Required action: Below are the entries; count how many lines contain the word "Insert" and reply with that number alone.
* * * * * * *
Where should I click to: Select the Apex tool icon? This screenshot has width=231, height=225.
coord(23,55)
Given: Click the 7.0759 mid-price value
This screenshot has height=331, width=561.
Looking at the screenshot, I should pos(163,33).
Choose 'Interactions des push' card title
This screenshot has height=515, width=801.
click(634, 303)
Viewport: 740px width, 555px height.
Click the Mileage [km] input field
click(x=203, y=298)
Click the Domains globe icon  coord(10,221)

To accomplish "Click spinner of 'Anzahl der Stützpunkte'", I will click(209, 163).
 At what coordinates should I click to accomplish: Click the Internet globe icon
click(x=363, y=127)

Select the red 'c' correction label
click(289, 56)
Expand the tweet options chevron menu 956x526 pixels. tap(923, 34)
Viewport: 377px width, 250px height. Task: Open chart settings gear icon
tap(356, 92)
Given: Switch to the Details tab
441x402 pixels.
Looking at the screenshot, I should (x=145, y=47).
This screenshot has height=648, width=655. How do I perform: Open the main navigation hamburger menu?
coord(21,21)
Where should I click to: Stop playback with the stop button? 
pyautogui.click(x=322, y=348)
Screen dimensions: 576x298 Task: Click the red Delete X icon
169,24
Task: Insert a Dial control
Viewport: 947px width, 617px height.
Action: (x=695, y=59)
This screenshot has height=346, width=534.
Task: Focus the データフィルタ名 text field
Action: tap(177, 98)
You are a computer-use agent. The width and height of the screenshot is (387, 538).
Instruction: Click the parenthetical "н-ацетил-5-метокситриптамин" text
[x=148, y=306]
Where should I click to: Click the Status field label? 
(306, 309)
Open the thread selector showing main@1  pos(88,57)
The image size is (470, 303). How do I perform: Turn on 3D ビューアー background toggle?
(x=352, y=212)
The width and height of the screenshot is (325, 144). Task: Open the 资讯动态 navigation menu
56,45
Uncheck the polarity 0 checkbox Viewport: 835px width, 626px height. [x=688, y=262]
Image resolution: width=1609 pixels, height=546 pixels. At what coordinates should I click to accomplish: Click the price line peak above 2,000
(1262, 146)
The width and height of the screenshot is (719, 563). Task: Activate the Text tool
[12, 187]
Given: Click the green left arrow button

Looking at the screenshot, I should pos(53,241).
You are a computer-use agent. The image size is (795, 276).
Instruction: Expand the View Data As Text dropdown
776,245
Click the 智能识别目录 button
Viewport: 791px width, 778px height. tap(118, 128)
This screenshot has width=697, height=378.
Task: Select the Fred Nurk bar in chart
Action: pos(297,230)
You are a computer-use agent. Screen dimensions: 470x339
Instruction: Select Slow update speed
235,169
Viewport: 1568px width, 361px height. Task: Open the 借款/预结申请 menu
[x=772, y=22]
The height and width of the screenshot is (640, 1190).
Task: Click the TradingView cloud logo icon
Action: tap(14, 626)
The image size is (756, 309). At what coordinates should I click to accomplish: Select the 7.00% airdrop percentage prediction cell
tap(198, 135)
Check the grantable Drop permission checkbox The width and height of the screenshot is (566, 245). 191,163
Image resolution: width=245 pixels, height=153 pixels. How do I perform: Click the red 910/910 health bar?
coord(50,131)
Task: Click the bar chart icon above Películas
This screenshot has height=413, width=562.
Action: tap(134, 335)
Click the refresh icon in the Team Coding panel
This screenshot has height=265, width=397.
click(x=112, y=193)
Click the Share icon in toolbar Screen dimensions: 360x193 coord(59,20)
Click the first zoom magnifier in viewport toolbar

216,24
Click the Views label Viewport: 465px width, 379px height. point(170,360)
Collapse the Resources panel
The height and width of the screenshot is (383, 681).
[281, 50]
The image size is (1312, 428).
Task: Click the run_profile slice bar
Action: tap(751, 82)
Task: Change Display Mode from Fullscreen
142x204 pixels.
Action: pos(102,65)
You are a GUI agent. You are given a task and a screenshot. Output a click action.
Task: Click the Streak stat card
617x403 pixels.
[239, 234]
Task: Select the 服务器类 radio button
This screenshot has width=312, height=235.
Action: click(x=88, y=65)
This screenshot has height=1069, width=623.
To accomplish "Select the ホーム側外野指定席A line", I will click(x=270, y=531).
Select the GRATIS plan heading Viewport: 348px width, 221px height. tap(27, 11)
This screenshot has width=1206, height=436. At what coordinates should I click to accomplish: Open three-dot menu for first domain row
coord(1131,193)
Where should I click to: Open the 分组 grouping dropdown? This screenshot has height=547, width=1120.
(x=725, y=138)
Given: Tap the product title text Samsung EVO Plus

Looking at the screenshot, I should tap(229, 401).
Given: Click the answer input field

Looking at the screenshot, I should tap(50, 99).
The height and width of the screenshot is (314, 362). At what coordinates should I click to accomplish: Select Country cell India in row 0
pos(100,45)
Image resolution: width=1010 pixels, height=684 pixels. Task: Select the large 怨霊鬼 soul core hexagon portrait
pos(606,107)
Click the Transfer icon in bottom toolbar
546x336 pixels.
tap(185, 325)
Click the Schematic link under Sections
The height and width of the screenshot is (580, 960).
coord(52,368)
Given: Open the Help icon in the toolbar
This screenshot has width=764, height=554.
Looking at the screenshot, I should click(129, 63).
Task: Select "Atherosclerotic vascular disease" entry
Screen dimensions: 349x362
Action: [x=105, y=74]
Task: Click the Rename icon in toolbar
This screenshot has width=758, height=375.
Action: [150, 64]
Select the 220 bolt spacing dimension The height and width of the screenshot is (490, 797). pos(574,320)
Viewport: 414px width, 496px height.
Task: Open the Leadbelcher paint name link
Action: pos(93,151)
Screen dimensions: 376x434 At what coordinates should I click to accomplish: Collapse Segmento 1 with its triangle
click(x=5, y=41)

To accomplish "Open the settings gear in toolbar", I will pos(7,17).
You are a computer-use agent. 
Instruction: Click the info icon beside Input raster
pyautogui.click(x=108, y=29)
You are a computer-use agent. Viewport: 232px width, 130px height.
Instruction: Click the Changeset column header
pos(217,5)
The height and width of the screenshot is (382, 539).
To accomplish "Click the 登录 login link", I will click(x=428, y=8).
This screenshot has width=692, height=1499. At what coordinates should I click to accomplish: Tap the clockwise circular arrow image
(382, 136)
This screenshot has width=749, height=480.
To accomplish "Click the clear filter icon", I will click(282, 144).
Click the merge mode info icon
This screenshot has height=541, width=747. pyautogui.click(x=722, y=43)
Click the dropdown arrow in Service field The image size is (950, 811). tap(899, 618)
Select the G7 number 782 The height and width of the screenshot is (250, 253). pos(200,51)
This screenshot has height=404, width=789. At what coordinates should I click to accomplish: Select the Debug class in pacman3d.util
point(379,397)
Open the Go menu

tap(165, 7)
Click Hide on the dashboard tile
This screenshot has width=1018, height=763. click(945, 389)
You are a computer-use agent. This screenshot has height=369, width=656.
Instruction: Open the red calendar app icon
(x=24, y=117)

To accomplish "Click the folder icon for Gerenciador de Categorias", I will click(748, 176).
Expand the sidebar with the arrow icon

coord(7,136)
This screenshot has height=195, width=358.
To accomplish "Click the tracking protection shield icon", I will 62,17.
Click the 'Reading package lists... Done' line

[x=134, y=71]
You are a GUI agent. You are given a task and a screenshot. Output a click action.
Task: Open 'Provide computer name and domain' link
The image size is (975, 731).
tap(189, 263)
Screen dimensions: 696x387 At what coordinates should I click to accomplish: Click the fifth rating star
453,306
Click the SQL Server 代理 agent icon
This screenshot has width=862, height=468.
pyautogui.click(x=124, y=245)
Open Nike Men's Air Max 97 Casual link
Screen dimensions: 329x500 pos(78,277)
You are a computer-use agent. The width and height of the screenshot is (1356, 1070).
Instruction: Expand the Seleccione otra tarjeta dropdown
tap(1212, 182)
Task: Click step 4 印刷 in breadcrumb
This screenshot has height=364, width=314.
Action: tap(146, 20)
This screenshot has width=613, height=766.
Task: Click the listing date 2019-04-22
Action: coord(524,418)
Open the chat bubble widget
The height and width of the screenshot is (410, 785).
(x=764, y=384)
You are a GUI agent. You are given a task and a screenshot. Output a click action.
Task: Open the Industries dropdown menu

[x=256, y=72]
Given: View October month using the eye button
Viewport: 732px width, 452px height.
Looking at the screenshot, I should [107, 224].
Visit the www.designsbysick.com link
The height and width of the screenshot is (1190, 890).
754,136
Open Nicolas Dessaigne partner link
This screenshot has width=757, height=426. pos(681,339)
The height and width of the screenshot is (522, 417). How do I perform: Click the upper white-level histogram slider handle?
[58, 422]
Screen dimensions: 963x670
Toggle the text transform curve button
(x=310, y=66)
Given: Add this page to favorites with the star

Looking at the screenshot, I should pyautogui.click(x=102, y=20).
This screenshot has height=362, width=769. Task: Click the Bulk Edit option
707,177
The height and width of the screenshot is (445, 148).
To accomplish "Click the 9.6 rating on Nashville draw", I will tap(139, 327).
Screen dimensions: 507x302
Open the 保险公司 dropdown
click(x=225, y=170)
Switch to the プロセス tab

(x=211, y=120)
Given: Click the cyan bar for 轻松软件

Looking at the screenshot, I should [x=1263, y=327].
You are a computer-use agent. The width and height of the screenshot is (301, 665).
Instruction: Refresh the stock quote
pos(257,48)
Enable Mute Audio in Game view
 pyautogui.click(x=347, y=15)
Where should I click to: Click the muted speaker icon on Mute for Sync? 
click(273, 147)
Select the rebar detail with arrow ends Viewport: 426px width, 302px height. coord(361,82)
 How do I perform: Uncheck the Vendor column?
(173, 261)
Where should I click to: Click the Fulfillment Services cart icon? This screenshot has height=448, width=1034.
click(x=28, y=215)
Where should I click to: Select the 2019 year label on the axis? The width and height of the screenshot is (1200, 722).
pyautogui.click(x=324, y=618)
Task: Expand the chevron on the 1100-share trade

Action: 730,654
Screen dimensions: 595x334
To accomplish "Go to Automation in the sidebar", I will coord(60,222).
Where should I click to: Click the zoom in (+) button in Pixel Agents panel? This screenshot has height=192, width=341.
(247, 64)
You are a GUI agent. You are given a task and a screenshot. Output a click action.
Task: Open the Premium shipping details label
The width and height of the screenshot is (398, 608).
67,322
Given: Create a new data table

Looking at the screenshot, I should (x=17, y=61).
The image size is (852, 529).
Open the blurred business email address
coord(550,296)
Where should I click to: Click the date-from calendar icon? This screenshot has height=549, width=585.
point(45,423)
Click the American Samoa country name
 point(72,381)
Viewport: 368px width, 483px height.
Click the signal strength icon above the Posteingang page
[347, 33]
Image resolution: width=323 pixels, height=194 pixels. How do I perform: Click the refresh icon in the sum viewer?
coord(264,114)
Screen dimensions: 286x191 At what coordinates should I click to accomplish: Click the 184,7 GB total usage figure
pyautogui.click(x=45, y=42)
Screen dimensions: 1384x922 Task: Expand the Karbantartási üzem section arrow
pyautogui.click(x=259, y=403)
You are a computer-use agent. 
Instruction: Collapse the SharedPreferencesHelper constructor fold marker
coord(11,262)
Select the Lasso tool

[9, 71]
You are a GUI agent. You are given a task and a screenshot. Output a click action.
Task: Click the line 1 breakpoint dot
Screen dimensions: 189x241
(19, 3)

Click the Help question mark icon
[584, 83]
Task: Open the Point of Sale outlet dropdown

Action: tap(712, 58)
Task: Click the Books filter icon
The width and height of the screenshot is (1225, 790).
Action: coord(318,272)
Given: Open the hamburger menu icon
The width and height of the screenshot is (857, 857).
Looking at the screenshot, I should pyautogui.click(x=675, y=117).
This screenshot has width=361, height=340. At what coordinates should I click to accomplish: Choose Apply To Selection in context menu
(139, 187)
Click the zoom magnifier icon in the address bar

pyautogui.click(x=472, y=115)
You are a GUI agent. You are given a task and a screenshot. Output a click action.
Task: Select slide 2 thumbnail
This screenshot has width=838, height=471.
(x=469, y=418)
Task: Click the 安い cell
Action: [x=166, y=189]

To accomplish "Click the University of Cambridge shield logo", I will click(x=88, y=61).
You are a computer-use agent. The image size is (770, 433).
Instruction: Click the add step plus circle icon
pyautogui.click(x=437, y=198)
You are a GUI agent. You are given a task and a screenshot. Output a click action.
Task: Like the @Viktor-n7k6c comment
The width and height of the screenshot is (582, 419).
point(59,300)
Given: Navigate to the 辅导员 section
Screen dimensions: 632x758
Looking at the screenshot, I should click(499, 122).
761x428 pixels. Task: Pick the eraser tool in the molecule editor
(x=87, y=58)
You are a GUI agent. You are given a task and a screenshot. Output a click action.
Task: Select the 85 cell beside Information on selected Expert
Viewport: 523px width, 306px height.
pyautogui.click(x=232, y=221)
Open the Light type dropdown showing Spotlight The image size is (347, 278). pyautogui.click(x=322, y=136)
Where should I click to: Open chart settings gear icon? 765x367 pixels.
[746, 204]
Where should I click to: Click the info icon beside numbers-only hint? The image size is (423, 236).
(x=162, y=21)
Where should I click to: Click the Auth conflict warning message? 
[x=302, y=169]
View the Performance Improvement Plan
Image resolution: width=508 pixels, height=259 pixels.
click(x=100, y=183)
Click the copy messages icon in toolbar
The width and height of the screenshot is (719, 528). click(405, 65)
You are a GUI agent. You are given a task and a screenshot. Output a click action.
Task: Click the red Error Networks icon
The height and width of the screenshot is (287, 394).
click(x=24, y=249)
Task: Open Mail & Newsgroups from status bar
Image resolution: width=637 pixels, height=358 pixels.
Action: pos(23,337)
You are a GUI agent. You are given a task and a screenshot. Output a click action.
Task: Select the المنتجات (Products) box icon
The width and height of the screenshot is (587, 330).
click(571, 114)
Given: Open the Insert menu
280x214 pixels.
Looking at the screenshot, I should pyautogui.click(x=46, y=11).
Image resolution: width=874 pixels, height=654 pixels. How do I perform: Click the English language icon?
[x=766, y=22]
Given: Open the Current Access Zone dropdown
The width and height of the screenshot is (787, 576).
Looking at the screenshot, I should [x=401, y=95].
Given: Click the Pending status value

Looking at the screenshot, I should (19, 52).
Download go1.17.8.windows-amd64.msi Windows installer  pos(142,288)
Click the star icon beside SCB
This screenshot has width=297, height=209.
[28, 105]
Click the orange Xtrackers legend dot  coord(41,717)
* * * * * * *
Solution to this task: 2